BEGIN
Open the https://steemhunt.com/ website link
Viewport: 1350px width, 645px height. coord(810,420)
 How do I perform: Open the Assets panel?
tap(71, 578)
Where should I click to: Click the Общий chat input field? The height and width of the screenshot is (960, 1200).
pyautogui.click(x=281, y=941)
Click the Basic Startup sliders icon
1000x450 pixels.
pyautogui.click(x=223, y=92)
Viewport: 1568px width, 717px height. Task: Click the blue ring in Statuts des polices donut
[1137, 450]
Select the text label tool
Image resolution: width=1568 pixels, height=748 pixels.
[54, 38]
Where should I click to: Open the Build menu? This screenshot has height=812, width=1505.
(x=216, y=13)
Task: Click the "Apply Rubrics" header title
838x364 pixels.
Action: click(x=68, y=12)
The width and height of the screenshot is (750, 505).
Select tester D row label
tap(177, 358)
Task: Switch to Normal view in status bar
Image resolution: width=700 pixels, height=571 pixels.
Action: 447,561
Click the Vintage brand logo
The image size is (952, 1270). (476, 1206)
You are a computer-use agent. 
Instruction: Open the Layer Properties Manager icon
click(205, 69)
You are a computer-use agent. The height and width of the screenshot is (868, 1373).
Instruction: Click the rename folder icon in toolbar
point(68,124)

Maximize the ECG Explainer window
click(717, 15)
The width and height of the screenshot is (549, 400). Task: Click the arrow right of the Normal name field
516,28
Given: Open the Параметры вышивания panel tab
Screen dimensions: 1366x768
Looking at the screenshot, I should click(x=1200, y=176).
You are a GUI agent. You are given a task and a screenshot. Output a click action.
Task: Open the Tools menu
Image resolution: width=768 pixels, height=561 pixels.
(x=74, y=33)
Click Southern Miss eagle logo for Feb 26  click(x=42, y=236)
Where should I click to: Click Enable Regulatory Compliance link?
END
Which lines of the records above hold the word "computer"? Copy each one out.

Answer for this exercise ->
You are a computer-use agent. 
You are a computer-use agent. The height and width of the screenshot is (868, 1373).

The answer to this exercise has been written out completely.